■ **Description of the task**
What you give back should be exactly the lines from the one with "Click the Billing coins icon" through the end of the data, without the pictures.
*** Opening Input data ***
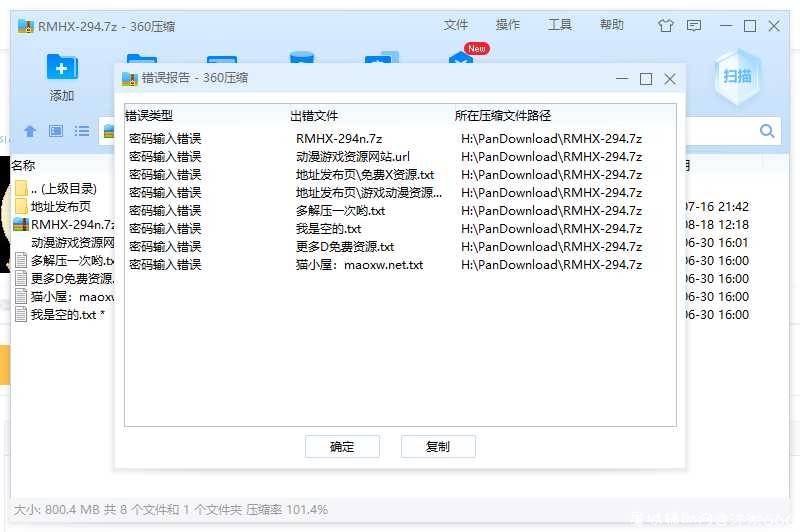Viewport: 800px width, 532px height.
Task: Click the 错误类型 column header
Action: coord(149,116)
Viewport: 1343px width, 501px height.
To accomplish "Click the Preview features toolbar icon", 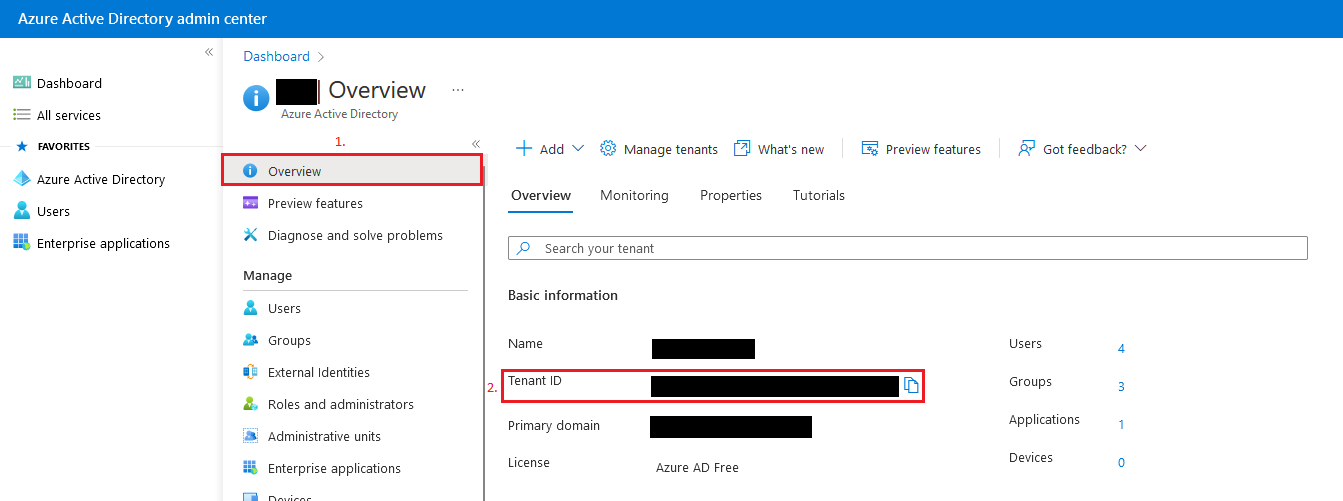I will (x=870, y=149).
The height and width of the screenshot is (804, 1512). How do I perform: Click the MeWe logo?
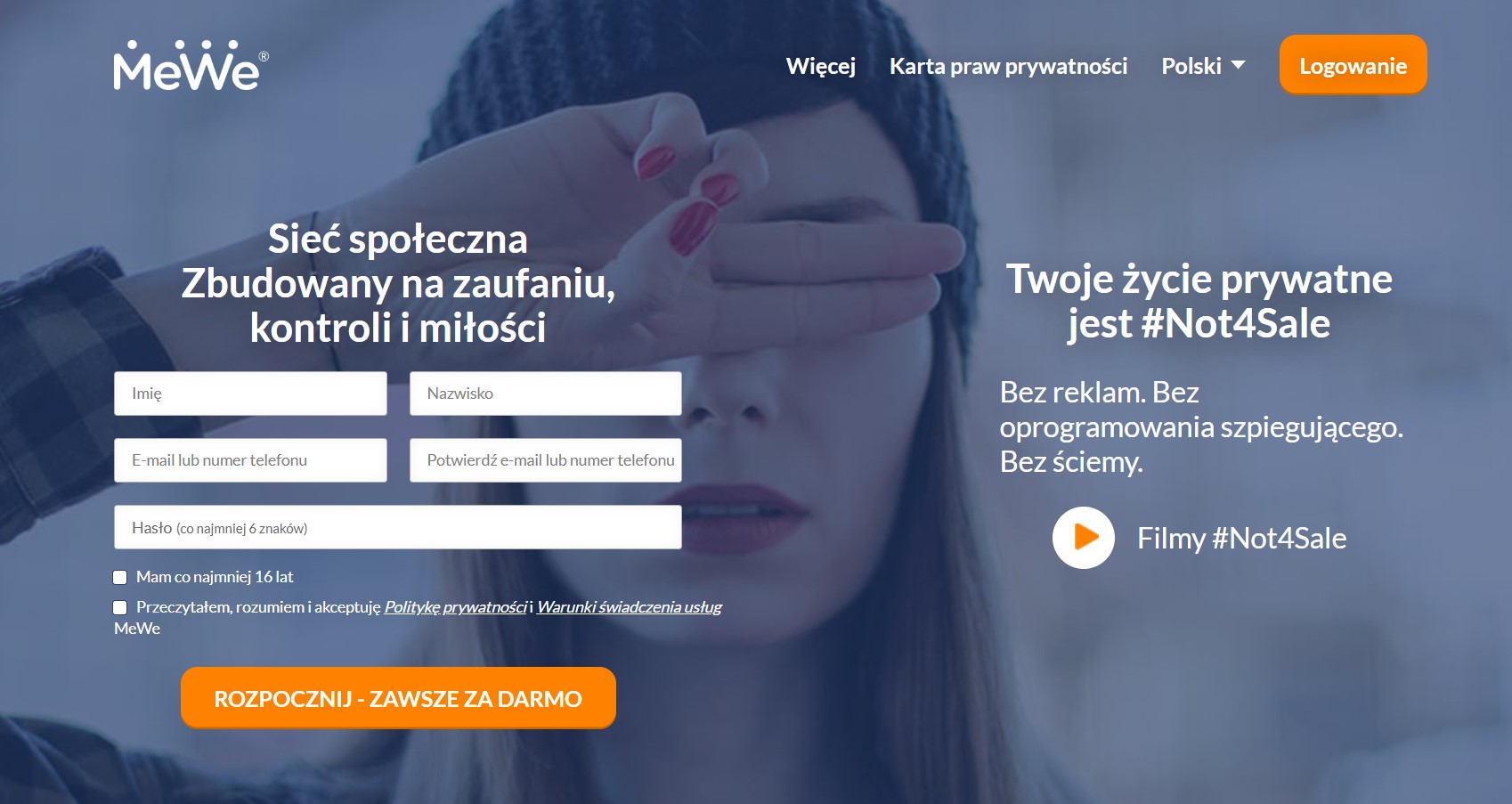(x=191, y=66)
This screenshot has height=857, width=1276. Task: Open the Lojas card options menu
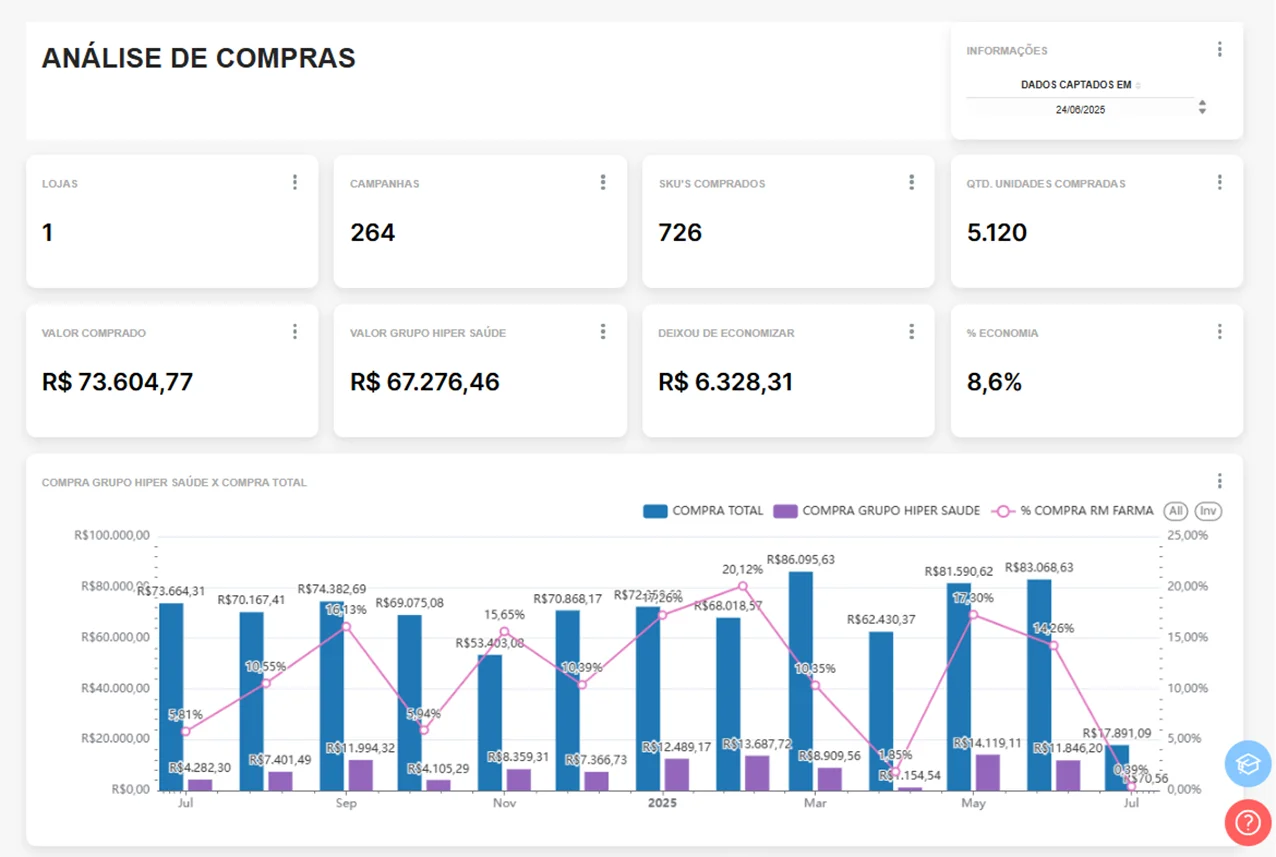[295, 182]
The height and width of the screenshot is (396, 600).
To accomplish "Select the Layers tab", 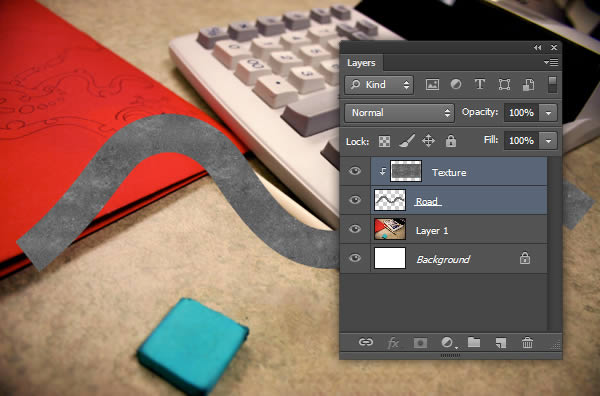I will [x=361, y=63].
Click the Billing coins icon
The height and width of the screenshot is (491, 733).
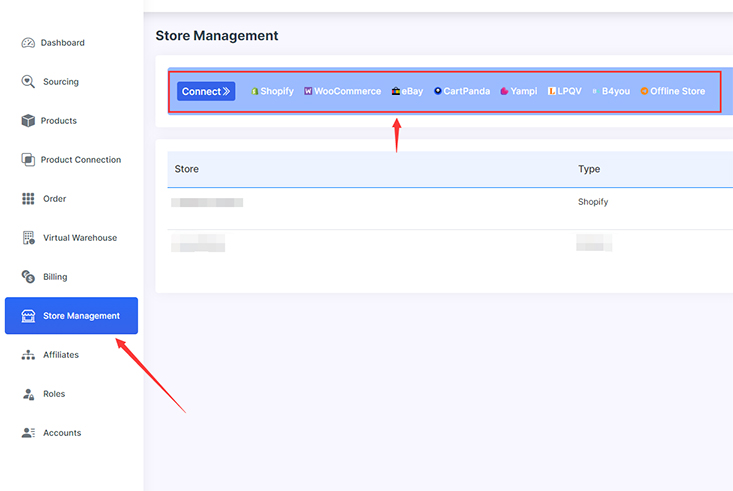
*** Closing Input data ***
■ **Response below**
Click the Billing coins icon
The height and width of the screenshot is (491, 733).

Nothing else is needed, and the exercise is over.